====== Selected passage ======
# Diarrhea related to kibble?



## golden_daisy (Aug 10, 2010)

Daisy, our 10 week old golden, has been home for a week and half now and we have been feeding Blue Buffalo large breed puppy food since she came home. Two days ago, she started with loose stools. She acts totally normal in every other way. Plays, nips, chews, sleeps, etc. She's eating fine too - no change in appetite at all! Her stools are loose and smelly, but not watery.

When we bought Daisy from the breeder, all 12 pups in the litter and the 3 adult goldens the breeders owned are raw fed. The pups were begining to eat raw chicken quarters, bones, etc. My DH and I had long discussions, research and multiple conversations with vet professionals and decided that raw was not something that we were all that interested in continuing. We did some lamb patties for the first few days, but she ate the kibble and left the raw meat in her dish. So, we stuck with the kibble. She had solid poops up until two days ago.

We were giving treats (rawhides, pig ears, etc) daily and thought maybe that was the issue. It's been three days since she's had that and still continues with the poops. We've given rice, yogurt, etc to help firm her up. Sometimes she's semi-firm, sometimes it's super soft and squirty. 

The more I'm thinking about it, the more I'm wondering if it's food related. We choose Blue Buffalo because it's mostly grain free, has real meats in it and seems "better" than other foods. Other than the diarrhea, she is having zero problems. She's not vomiting either.
====== Supplied information ======
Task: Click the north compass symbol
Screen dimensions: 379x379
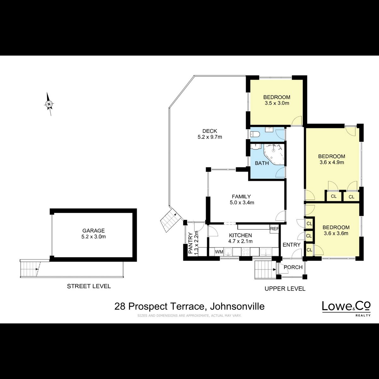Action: pos(49,104)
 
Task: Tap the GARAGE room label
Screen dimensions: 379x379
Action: pos(93,230)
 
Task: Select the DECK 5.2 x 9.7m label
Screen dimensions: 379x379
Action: pos(210,134)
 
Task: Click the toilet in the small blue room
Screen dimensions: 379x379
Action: pos(255,135)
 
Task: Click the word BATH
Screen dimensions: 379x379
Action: pos(262,163)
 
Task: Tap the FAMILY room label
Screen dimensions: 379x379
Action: pos(241,196)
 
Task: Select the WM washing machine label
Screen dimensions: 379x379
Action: pos(219,252)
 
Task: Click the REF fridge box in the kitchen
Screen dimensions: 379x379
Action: pos(274,229)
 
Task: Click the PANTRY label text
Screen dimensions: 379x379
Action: pos(190,243)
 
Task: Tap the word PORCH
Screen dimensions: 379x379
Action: pos(293,267)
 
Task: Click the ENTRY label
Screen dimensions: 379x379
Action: pos(292,245)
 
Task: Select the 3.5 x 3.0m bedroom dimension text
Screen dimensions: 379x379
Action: pos(277,103)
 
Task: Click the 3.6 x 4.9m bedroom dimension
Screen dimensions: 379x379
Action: pos(332,162)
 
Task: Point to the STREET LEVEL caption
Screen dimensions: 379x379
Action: pos(89,286)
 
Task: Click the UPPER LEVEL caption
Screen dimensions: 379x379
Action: pos(285,289)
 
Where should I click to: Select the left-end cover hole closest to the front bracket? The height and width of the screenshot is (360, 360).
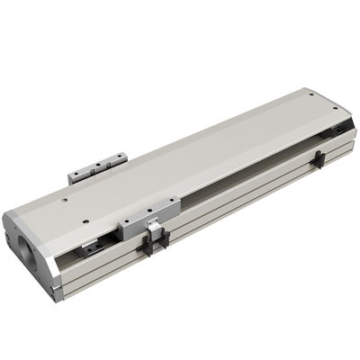(84, 219)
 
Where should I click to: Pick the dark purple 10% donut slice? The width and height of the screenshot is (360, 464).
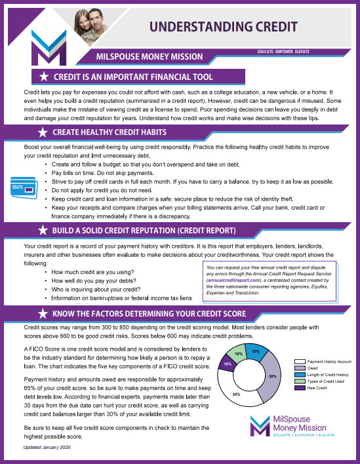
======
Exercise set |
**a.** In the forum post about the puppy's loose stools, what food has Daisy eaten since she came home?
**b.** Extract the forum post's wording from "When we bought" up to and including "two days ago.".
**c.** Using the forum post, explain why the owners chose Blue Buffalo for Daisy.
Answer from the forum post alone, without drawing on the data.

Answers to the exercises |
**a.** Blue Buffalo large breed puppy food.

**b.**
When we bought Daisy from the breeder, all 12 pups in the litter and the 3 adult goldens the breeders owned are raw fed. The pups were begining to eat raw chicken quarters, bones, etc. My DH and I had long discussions, research and multiple conversations with vet professionals and decided that raw was not something that we were all that interested in continuing. We did some lamb patties for the first few days, but she ate the kibble and left the raw meat in her dish. So, we stuck with the kibble. She had solid poops up until two days ago.

**c.** They chose it because it is mostly grain free and has real meats in it. It also seemed "better" to them than other foods.